(Pixel coordinate grounding data)
/---

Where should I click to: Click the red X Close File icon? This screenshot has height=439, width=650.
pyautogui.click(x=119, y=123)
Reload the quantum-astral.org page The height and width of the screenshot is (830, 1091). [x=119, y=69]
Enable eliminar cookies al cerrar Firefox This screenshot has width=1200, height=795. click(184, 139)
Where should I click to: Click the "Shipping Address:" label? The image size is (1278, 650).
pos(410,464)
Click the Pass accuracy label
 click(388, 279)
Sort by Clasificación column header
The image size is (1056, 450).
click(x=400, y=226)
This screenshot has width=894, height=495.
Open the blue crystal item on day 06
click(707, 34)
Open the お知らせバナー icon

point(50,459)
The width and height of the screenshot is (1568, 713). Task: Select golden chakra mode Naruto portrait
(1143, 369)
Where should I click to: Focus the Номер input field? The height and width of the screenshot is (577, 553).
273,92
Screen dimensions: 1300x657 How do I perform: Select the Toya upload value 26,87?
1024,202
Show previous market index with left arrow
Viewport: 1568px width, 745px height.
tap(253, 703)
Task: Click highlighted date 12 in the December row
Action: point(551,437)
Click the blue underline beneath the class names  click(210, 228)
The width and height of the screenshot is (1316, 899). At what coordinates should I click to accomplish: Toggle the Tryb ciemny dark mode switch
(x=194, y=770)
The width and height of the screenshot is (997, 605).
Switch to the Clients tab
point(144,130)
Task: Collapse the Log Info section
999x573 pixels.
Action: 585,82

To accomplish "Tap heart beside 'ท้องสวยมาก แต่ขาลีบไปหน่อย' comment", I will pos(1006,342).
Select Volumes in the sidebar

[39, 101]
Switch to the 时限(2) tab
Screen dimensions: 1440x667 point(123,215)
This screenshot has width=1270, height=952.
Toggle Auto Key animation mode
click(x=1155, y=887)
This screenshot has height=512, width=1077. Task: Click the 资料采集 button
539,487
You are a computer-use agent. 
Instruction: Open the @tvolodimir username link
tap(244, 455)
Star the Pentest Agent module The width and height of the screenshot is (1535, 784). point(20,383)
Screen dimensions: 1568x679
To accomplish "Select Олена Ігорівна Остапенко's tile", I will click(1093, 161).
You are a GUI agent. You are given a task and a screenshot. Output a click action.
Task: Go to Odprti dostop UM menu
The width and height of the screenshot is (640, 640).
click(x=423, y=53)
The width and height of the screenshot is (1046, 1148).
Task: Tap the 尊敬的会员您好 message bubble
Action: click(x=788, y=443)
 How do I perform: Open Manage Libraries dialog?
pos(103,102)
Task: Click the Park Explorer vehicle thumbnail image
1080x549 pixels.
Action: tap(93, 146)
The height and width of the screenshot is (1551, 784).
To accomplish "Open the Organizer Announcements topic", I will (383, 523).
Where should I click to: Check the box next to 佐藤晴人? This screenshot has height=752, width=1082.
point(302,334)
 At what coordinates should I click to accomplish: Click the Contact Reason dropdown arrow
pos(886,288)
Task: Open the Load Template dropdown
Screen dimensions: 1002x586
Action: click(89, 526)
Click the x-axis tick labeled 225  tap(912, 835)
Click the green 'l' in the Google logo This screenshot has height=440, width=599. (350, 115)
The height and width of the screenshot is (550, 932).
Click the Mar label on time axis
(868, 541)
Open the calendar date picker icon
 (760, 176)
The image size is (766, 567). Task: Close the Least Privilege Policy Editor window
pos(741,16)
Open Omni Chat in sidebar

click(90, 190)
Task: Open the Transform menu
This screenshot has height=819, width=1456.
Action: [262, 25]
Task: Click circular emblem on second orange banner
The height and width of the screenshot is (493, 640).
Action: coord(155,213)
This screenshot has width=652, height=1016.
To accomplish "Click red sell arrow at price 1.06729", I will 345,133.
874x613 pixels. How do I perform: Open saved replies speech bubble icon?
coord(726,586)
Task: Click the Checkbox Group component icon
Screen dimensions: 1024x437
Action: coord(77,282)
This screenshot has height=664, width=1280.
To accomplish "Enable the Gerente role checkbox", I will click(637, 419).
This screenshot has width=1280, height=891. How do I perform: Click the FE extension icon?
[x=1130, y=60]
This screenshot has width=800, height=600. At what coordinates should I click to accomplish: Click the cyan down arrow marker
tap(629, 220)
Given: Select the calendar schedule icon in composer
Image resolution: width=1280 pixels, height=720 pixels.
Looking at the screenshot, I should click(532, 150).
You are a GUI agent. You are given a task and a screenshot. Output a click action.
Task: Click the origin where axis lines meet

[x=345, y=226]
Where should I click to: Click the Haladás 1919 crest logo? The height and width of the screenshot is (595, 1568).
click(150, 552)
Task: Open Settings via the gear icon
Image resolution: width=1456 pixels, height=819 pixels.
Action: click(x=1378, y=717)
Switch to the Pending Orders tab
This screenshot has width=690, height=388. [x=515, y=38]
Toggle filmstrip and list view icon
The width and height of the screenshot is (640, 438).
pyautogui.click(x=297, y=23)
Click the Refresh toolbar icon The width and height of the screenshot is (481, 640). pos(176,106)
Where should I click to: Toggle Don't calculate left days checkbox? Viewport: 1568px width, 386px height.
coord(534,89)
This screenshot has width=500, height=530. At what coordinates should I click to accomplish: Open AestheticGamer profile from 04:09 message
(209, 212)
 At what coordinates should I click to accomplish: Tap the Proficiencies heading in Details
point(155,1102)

\---

What you need to do
Repeat the data above in full, word for word.

Solution to this exercise
Where should I click to: Click the red X Close File icon? This screenshot has height=439, width=650.
pyautogui.click(x=119, y=123)
Reload the quantum-astral.org page The height and width of the screenshot is (830, 1091). [x=119, y=69]
Enable eliminar cookies al cerrar Firefox This screenshot has width=1200, height=795. click(184, 139)
Where should I click to: Click the "Shipping Address:" label? The image size is (1278, 650).
pos(410,464)
Click the Pass accuracy label
 click(388, 279)
Sort by Clasificación column header
The image size is (1056, 450).
click(x=400, y=226)
This screenshot has width=894, height=495.
Open the blue crystal item on day 06
click(707, 34)
Open the お知らせバナー icon

point(50,459)
The width and height of the screenshot is (1568, 713). Task: Select golden chakra mode Naruto portrait
(1143, 369)
Where should I click to: Focus the Номер input field? The height and width of the screenshot is (577, 553).
273,92
Screen dimensions: 1300x657 How do I perform: Select the Toya upload value 26,87?
1024,202
Show previous market index with left arrow
Viewport: 1568px width, 745px height.
tap(253, 703)
Task: Click highlighted date 12 in the December row
Action: point(551,437)
Click the blue underline beneath the class names  click(210, 228)
The width and height of the screenshot is (1316, 899). At what coordinates should I click to accomplish: Toggle the Tryb ciemny dark mode switch
(x=194, y=770)
The width and height of the screenshot is (997, 605).
Switch to the Clients tab
point(144,130)
Task: Collapse the Log Info section
999x573 pixels.
Action: 585,82

To accomplish "Tap heart beside 'ท้องสวยมาก แต่ขาลีบไปหน่อย' comment", I will pos(1006,342).
Select Volumes in the sidebar

[39, 101]
Switch to the 时限(2) tab
Screen dimensions: 1440x667 point(123,215)
This screenshot has width=1270, height=952.
Toggle Auto Key animation mode
click(x=1155, y=887)
This screenshot has height=512, width=1077. Task: Click the 资料采集 button
539,487
You are a computer-use agent. 
Instruction: Open the @tvolodimir username link
tap(244, 455)
Star the Pentest Agent module The width and height of the screenshot is (1535, 784). point(20,383)
Screen dimensions: 1568x679
To accomplish "Select Олена Ігорівна Остапенко's tile", I will click(1093, 161).
You are a GUI agent. You are given a task and a screenshot. Output a click action.
Task: Go to Odprti dostop UM menu
The width and height of the screenshot is (640, 640).
click(x=423, y=53)
The width and height of the screenshot is (1046, 1148).
Task: Tap the 尊敬的会员您好 message bubble
Action: click(x=788, y=443)
 How do I perform: Open Manage Libraries dialog?
pos(103,102)
Task: Click the Park Explorer vehicle thumbnail image
1080x549 pixels.
Action: tap(93, 146)
The height and width of the screenshot is (1551, 784).
To accomplish "Open the Organizer Announcements topic", I will (383, 523).
Where should I click to: Check the box next to 佐藤晴人? This screenshot has height=752, width=1082.
point(302,334)
 At what coordinates should I click to accomplish: Click the Contact Reason dropdown arrow
pos(886,288)
Task: Open the Load Template dropdown
Screen dimensions: 1002x586
Action: click(89, 526)
Click the x-axis tick labeled 225  tap(912, 835)
Click the green 'l' in the Google logo This screenshot has height=440, width=599. (350, 115)
The height and width of the screenshot is (550, 932).
Click the Mar label on time axis
(868, 541)
Open the calendar date picker icon
 (760, 176)
The image size is (766, 567). Task: Close the Least Privilege Policy Editor window
pos(741,16)
Open Omni Chat in sidebar

click(90, 190)
Task: Open the Transform menu
This screenshot has height=819, width=1456.
Action: [262, 25]
Task: Click circular emblem on second orange banner
The height and width of the screenshot is (493, 640).
Action: coord(155,213)
This screenshot has width=652, height=1016.
To accomplish "Click red sell arrow at price 1.06729", I will 345,133.
874x613 pixels. How do I perform: Open saved replies speech bubble icon?
coord(726,586)
Task: Click the Checkbox Group component icon
Screen dimensions: 1024x437
Action: coord(77,282)
This screenshot has height=664, width=1280.
To accomplish "Enable the Gerente role checkbox", I will click(637, 419).
This screenshot has width=1280, height=891. How do I perform: Click the FE extension icon?
[x=1130, y=60]
This screenshot has width=800, height=600. At what coordinates should I click to accomplish: Click the cyan down arrow marker
tap(629, 220)
Given: Select the calendar schedule icon in composer
Image resolution: width=1280 pixels, height=720 pixels.
Looking at the screenshot, I should click(532, 150).
You are a GUI agent. You are given a task and a screenshot. Output a click action.
Task: Click the origin where axis lines meet

[x=345, y=226]
Where should I click to: Click the Haladás 1919 crest logo? The height and width of the screenshot is (595, 1568).
click(150, 552)
Task: Open Settings via the gear icon
Image resolution: width=1456 pixels, height=819 pixels.
Action: click(x=1378, y=717)
Switch to the Pending Orders tab
This screenshot has width=690, height=388. [x=515, y=38]
Toggle filmstrip and list view icon
The width and height of the screenshot is (640, 438).
pyautogui.click(x=297, y=23)
Click the Refresh toolbar icon The width and height of the screenshot is (481, 640). pos(176,106)
Where should I click to: Toggle Don't calculate left days checkbox? Viewport: 1568px width, 386px height.
coord(534,89)
This screenshot has width=500, height=530. At what coordinates should I click to accomplish: Open AestheticGamer profile from 04:09 message
(209, 212)
 At what coordinates should I click to accomplish: Tap the Proficiencies heading in Details
point(155,1102)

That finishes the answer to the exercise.